Riki Hyde-Chambers, Chairman of Tibet Society, then expanded on these by reading a piece by the Dalai Lama, “As human beings we all want to be happy and free from misery. We have learned that the key to happiness is inner peace. The greatest obstacles to inner peace are disturbing emotions such as anger and attachment, fear and suspicion, while love and compassion, a sense of universal responsibility are the sources of peace and happiness. Or, in simpler form, if you want others to be happy, practice compassion. If you want to be happy, practice compassion.”
Whilst these were being read, the Olympic Torch was held by Tseyang Dolma from Tibetan Youth UK. Later Karma also had the opportunity to hold the Torch aloft.
The Olympic Games were originally linked to a religious occasion and were also originally accompanied by a truce. This service gave everyone a wonderful opportunity to come together to pray for justice and peace throughout the world and to express hope that the Olympic Games will be a model of how nations can strive together for the good of all people.

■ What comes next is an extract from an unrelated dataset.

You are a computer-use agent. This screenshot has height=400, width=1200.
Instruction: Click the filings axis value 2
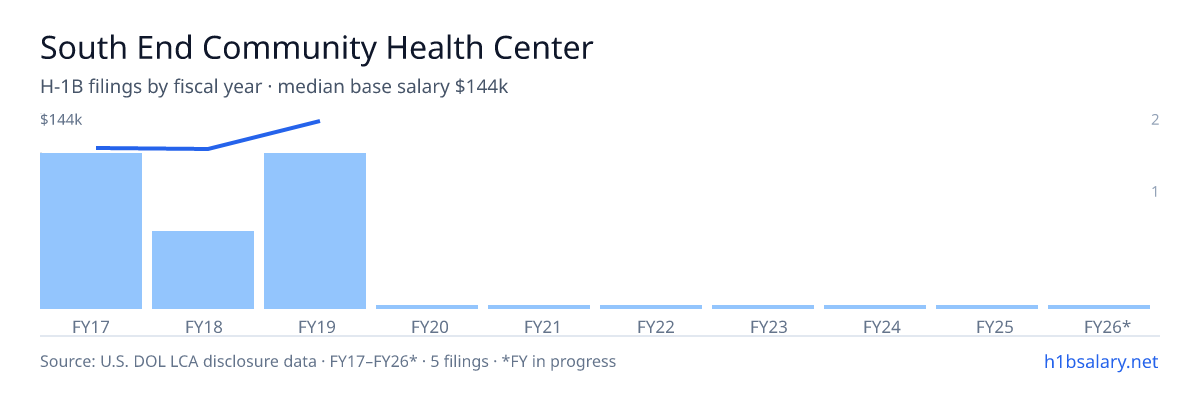pos(1155,120)
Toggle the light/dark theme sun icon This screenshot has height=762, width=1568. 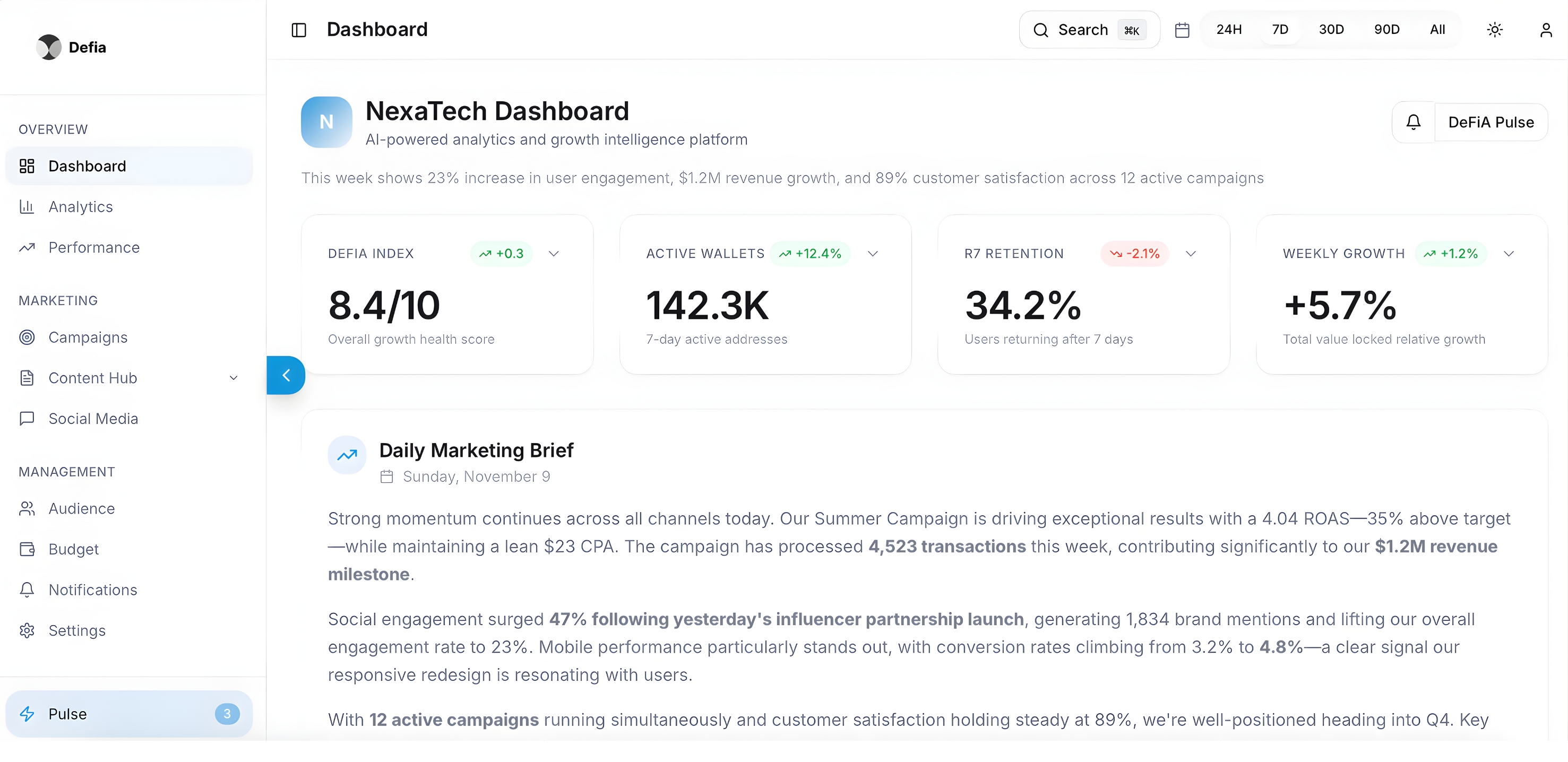pyautogui.click(x=1494, y=30)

In his address, Geoff Thompson, five times World Karate Champion in the 1980s, reiterated how sport can bring people together saying that sport is an intercultural language of youth and can inspire a new generation to make a better world.
The World Congress of Faiths was founded in 1936 by Sir Francis Younghusband who had led the British expedition to Tibet in 1904 that turned into a de facto invasion. Following a mystical experience when retreating from Tibet, Younghusband came to regret his actions. In 1933 in an address to the second World Parliament of Religions he said, “Out of the very agony of war and out of the despair of economic problems we have, of set design, to make good come. Otherwise, we shall be no worthy agents of the World Spirit”. Three years later he established World Congress of Faiths.
The Congress has four patrons including the Dalai Lama and Desmond Tutu and is a fellowship of people of different faiths who seek spiritual enrichment by mutual sharing of beliefs and practices. It believes that understanding between people of different religions is important for good community relations, for moral and spiritual renewal and for world peace.